IBM ontology for all

IBM leverages open source ontologies in enterprise semantic offering. Poster child for the approach, that embeds NASA’s ‘QUDT' units of measure ontology, is offshore oil and gas.

A Redpaper authored by IBM’s Akram Bou-Ghannam, ‘Foundational ontologies for smarter industries’ (Fosi) shows how semantic-web based technology developed for oil and gas could help other verticals optimize their business. A companion volume ‘Smarter environmental analytics’ provides examples of the technology deployed at offshore oil and gas facilites. Fosi posits that semantic technology provides a ‘flexible integration approach that can accommodate change,’ one that promises ‘better interoperability of diverse information assets than traditional IT systems’ which are ‘inflexible and fragile’ when new information comes in.

IBM’s ontology is built from public-domain components including the W3C’s Semantic sensor network (SSN), NASA’s quantity-unit-dimension-type (Qudt), GeoSparql and BasicGeo. The technology that binds all of the above together is the W3C’s resource description framework (RDF) which should be familiar to Oil IT Journal readers. Bou-Ghannam repeats the usual, unproven assertion that RDF’s graph data model enables ‘artificial intelligence, machine learning and inference.’ IBM’s own contribution is the DB2 database which accommodates RDF. Semantic technology is also supported in IBM’s Rational data modeler and will be in ‘future versions’ of Watson.

Some will recognize the initiating projects as belonging to Norway’s Integrated operations in the high north’ and Statoil’s environmental emissions monitoring program. But the IBM Redpaper takes a new tack. There is no reference to the PCA ISO 15926 standard and its Fiatech derivatives. Fosi is also a departure from an earlier IBM Redbook on IBM’s chemicals and petroleum industry solution (2009/07/17). Leveraging third party ontologies is a great concept, but do they themselves have legs? Regarding the Qudt units of measure standard, NASA’s Paul Keller told us, ‘The Qudt handbook will be published this year as both a traditional document and as a web-based model. The latter refers to both a RDF/OWL/Sparql endpoint for semantic web usage along with web-resolvable identifiers to provide consistent access to information assets, semantic or otherwise..’
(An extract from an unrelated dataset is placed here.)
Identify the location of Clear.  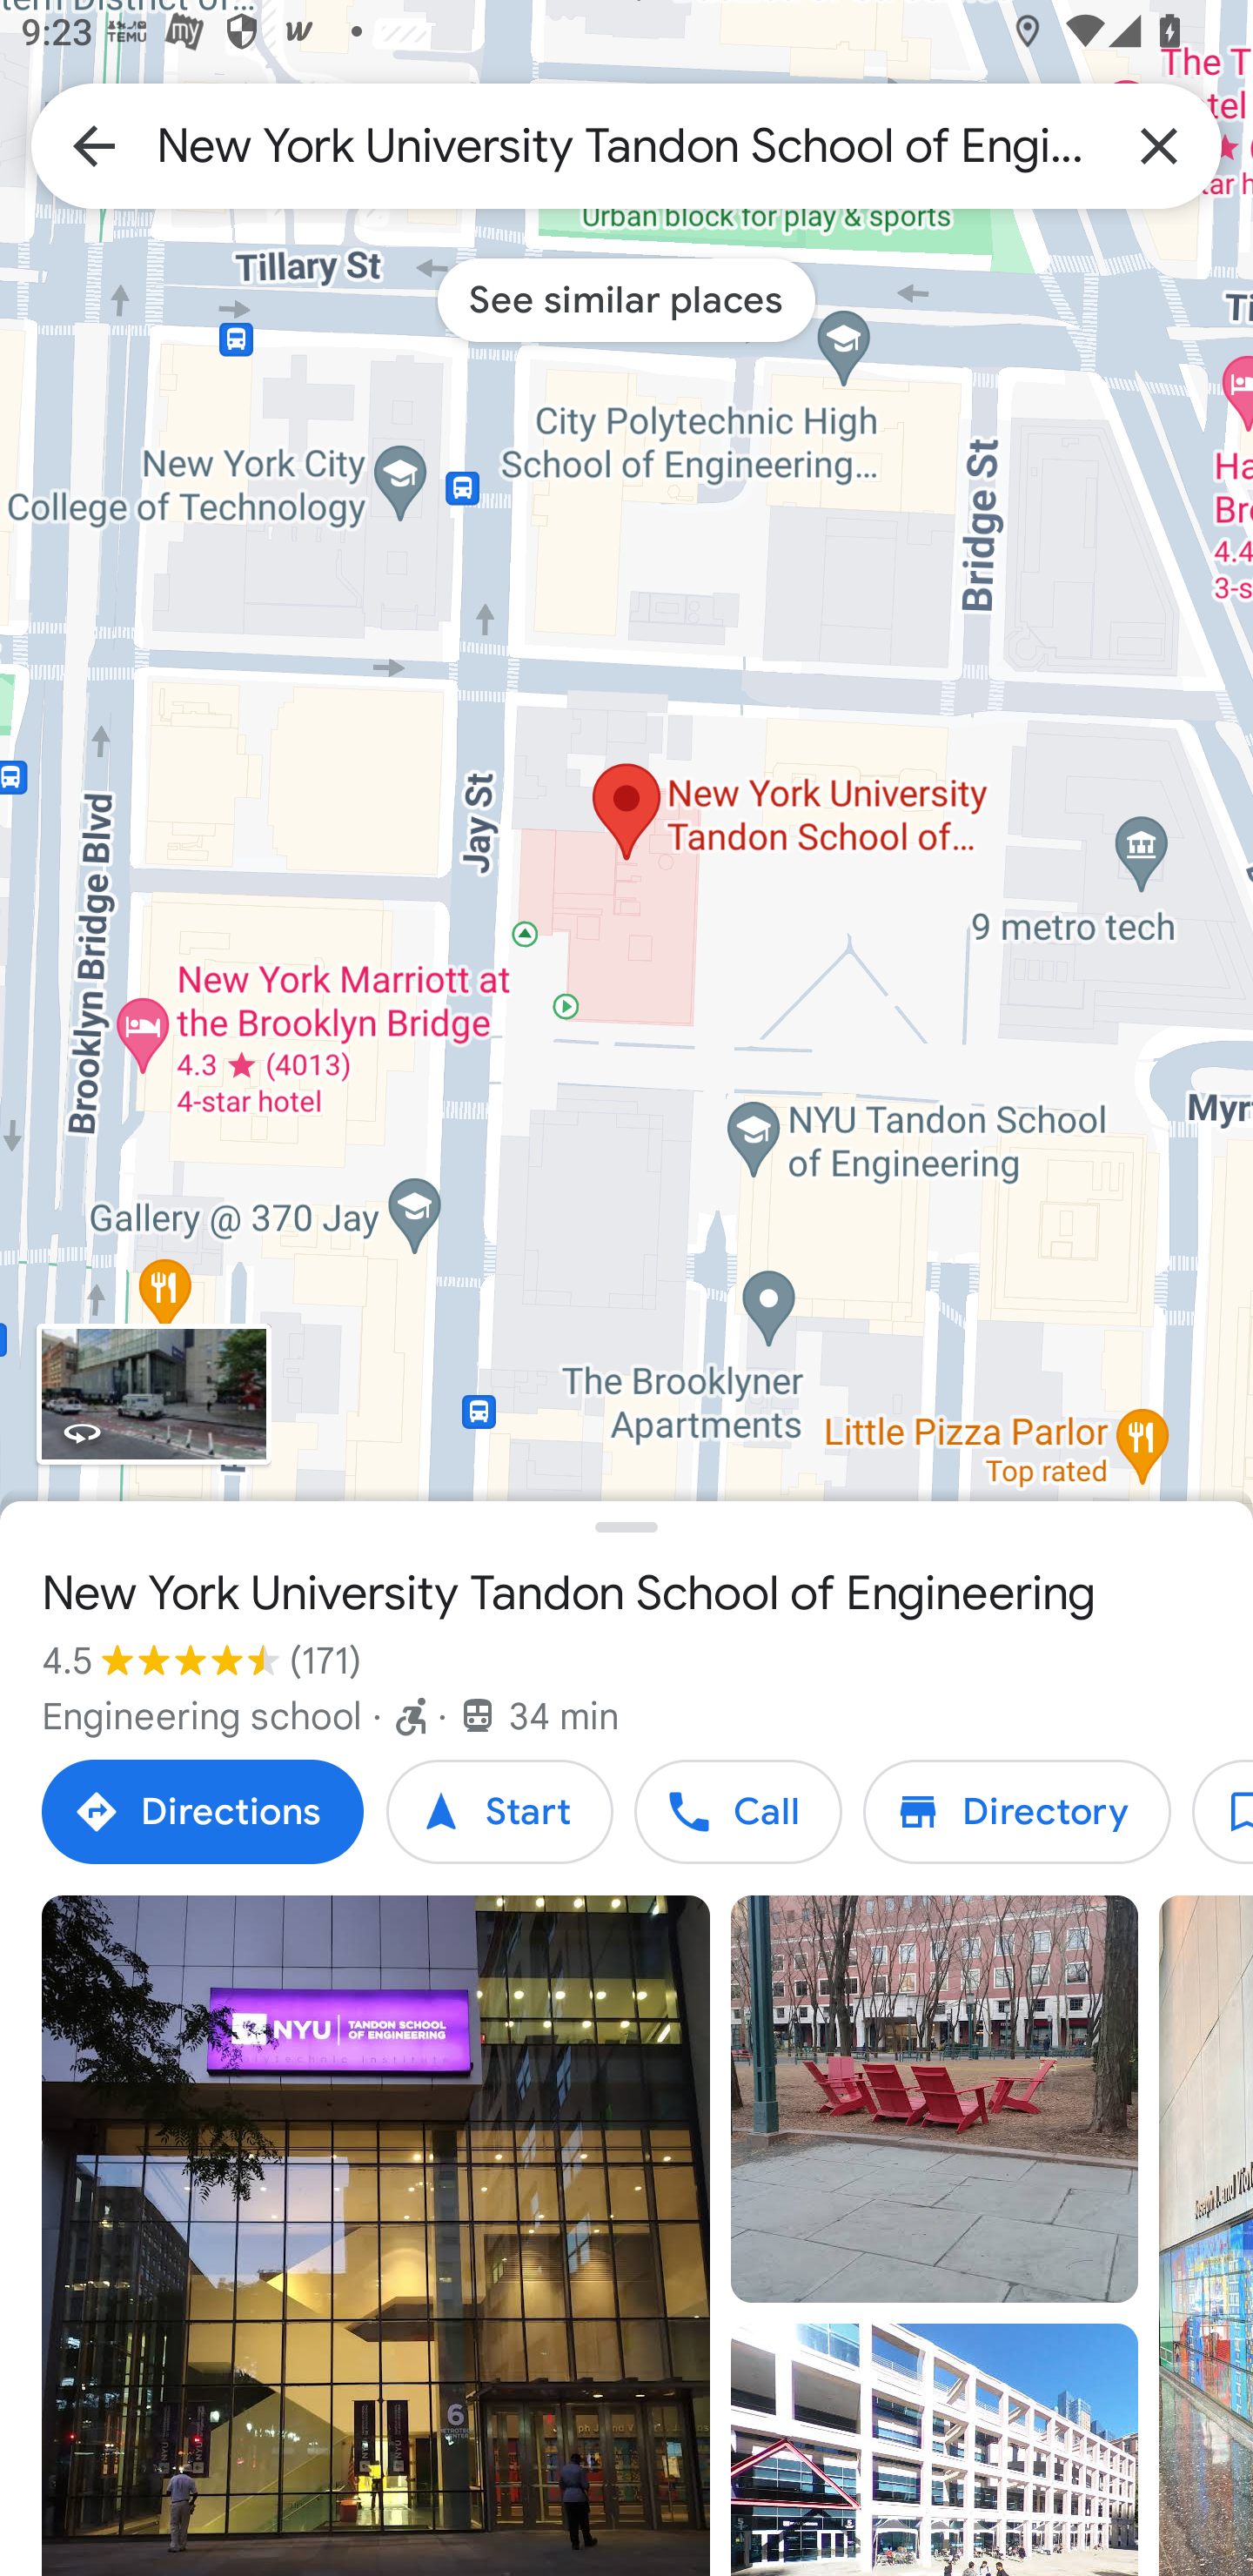
(1159, 144).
As to the SSN, the W3C’s final report, published in 2011, opened the door to deployment in contexts like the internet of things. GeoSparql too has some enthusiastic backers but take-up is likely under the radar of most upstream IT. This new effort to bring the semantic web to life suffers from the over-promising of ‘AI and inference’ and has a distinctive skunk works perfume. But using third party ontologies is smarter than rolling your own and Fosi should be worth a try, if you have access to DB2!